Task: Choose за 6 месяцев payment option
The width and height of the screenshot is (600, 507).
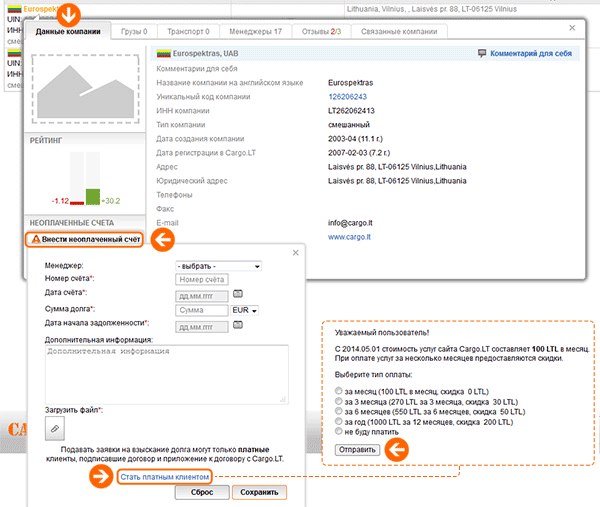Action: pos(343,411)
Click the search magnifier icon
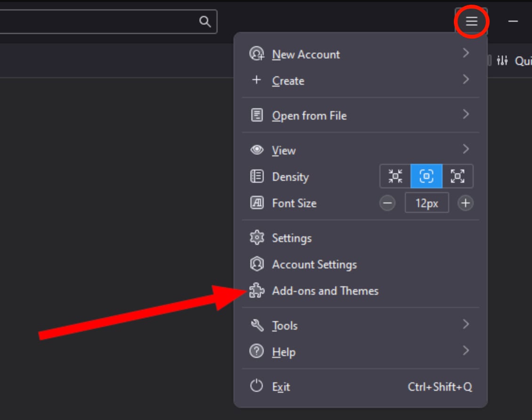 pos(205,21)
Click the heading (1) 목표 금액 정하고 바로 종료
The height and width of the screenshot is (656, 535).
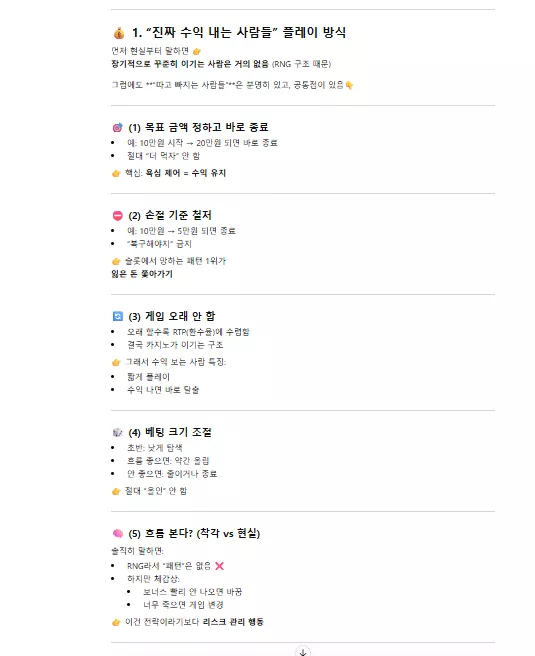click(x=198, y=127)
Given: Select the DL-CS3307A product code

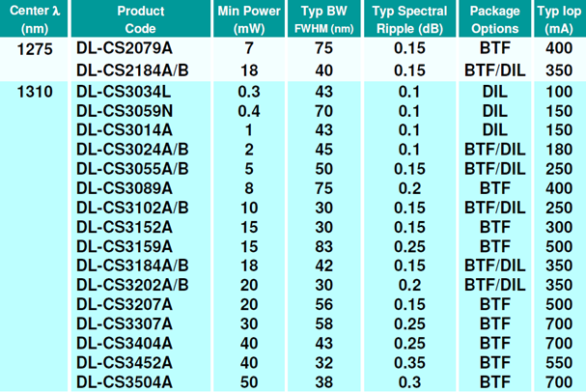Looking at the screenshot, I should point(125,324).
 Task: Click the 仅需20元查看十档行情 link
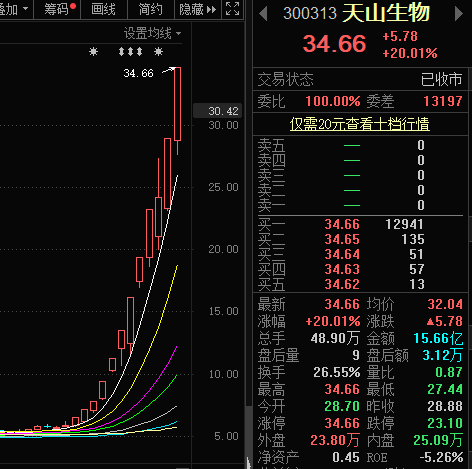pyautogui.click(x=359, y=124)
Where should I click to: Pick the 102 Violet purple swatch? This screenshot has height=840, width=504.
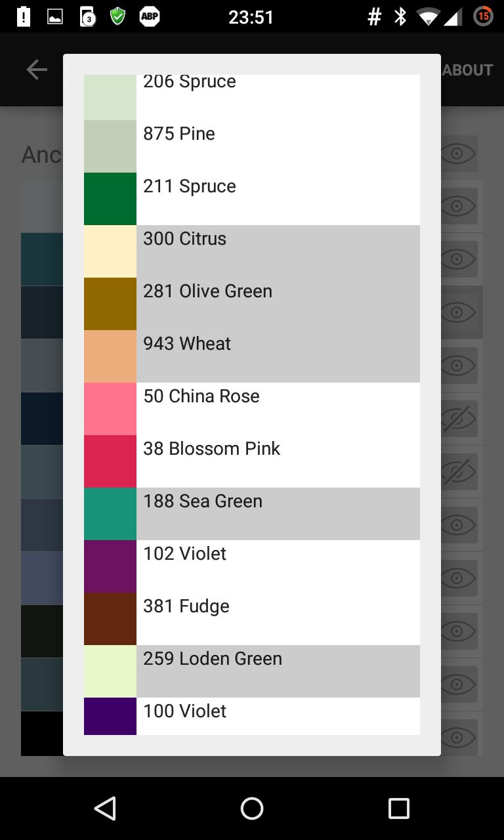[x=110, y=566]
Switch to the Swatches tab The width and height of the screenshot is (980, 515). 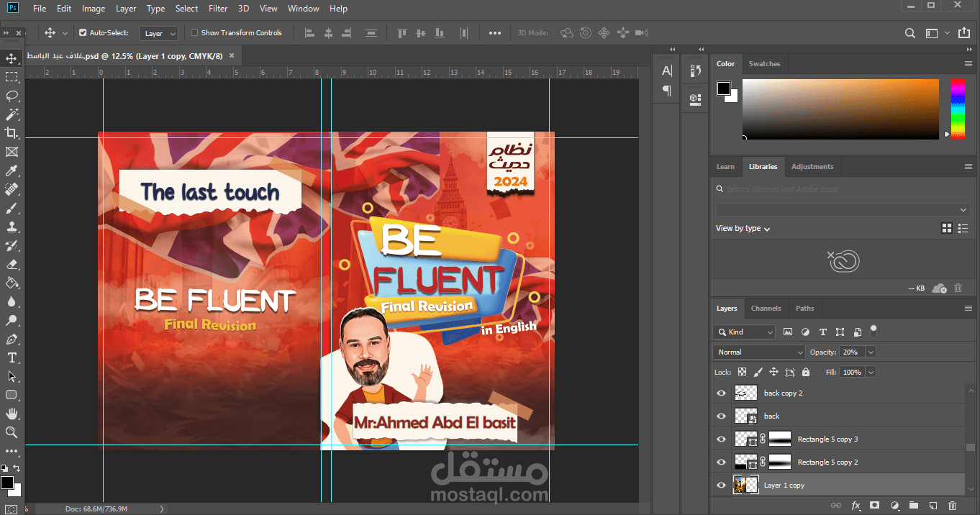coord(764,64)
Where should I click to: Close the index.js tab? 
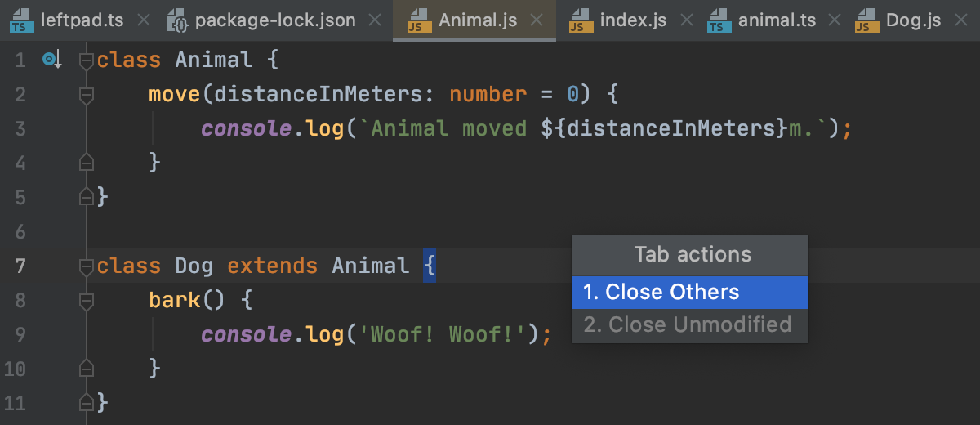click(686, 20)
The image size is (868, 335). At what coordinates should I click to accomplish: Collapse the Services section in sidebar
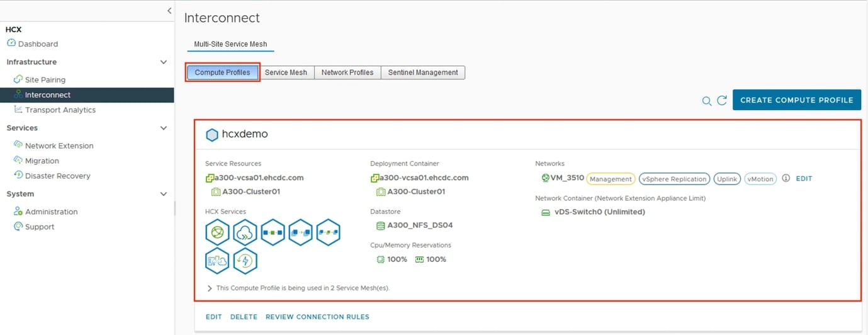[x=164, y=128]
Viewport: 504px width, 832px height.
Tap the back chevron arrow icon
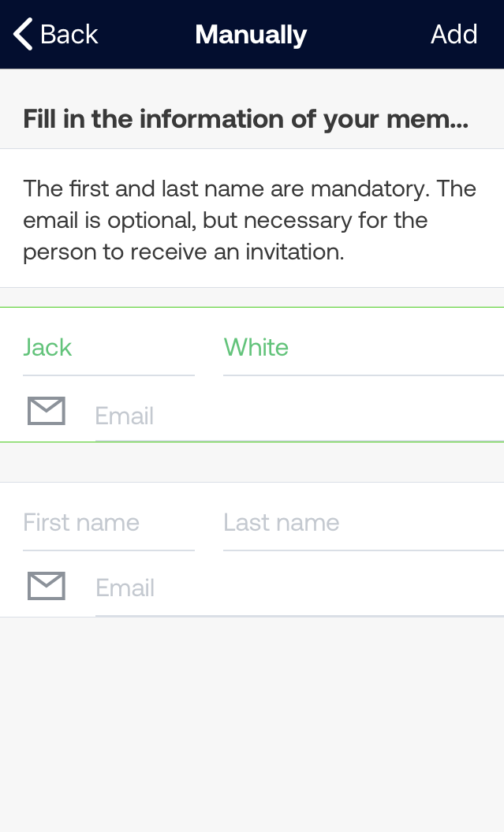(23, 35)
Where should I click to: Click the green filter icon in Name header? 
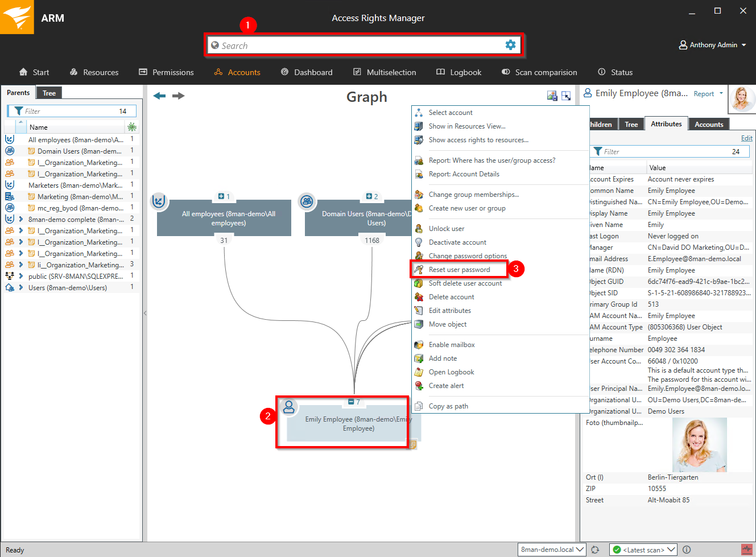pos(132,127)
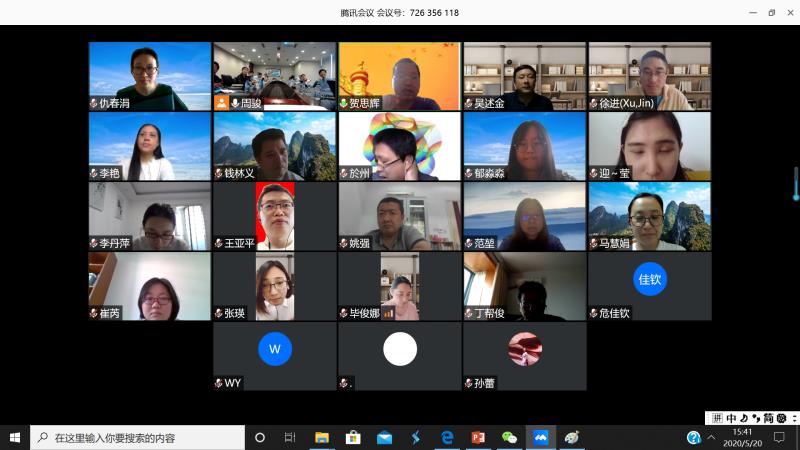Click the blue page scroll indicator at right
This screenshot has height=450, width=800.
[796, 184]
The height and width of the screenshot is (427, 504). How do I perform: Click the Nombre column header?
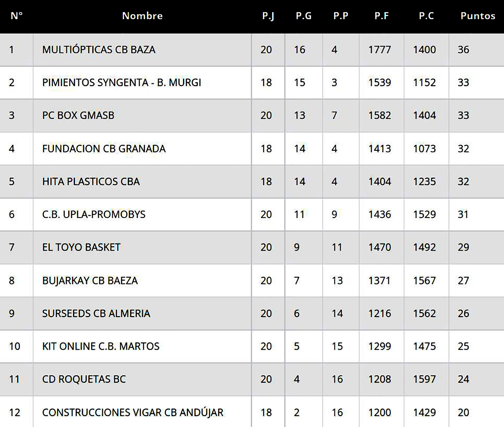click(142, 16)
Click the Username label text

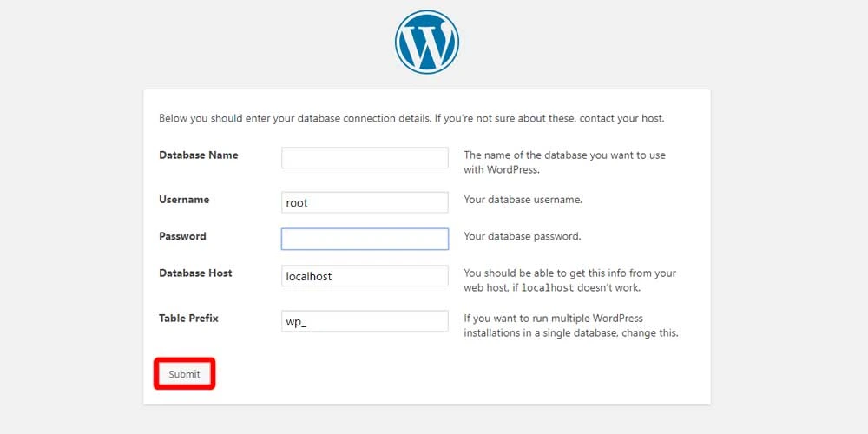pyautogui.click(x=184, y=200)

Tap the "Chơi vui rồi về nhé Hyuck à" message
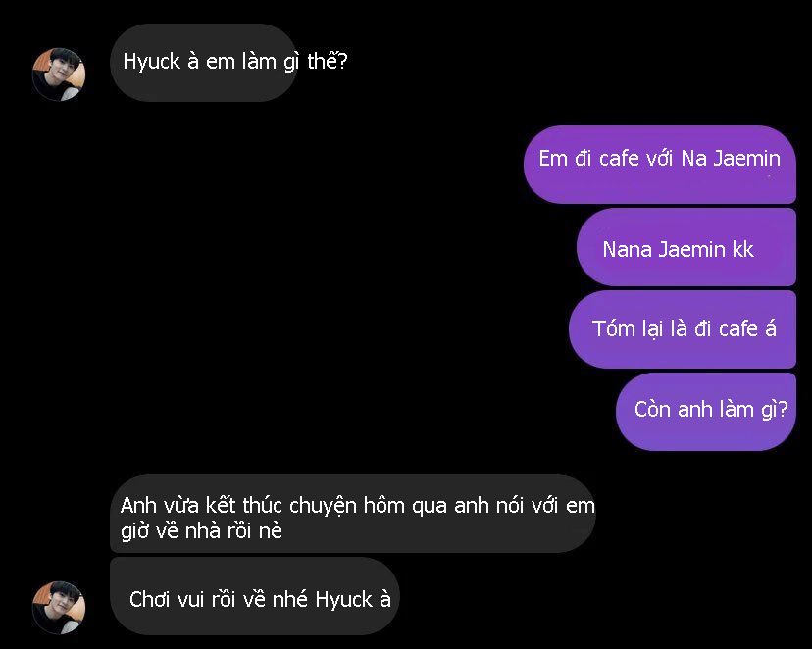[x=255, y=596]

Task prompt ▸
Exactly the lines from the one containing "The height and width of the screenshot is (427, 504)." through the last line of the data above should be output, both ends included, with every picture left out.

Task output ▸
The height and width of the screenshot is (427, 504). How do I perform: Click the Nombre column header?
click(142, 16)
Click the Username label text

pyautogui.click(x=184, y=200)

Tap the "Chơi vui rồi về nhé Hyuck à" message
[x=255, y=596]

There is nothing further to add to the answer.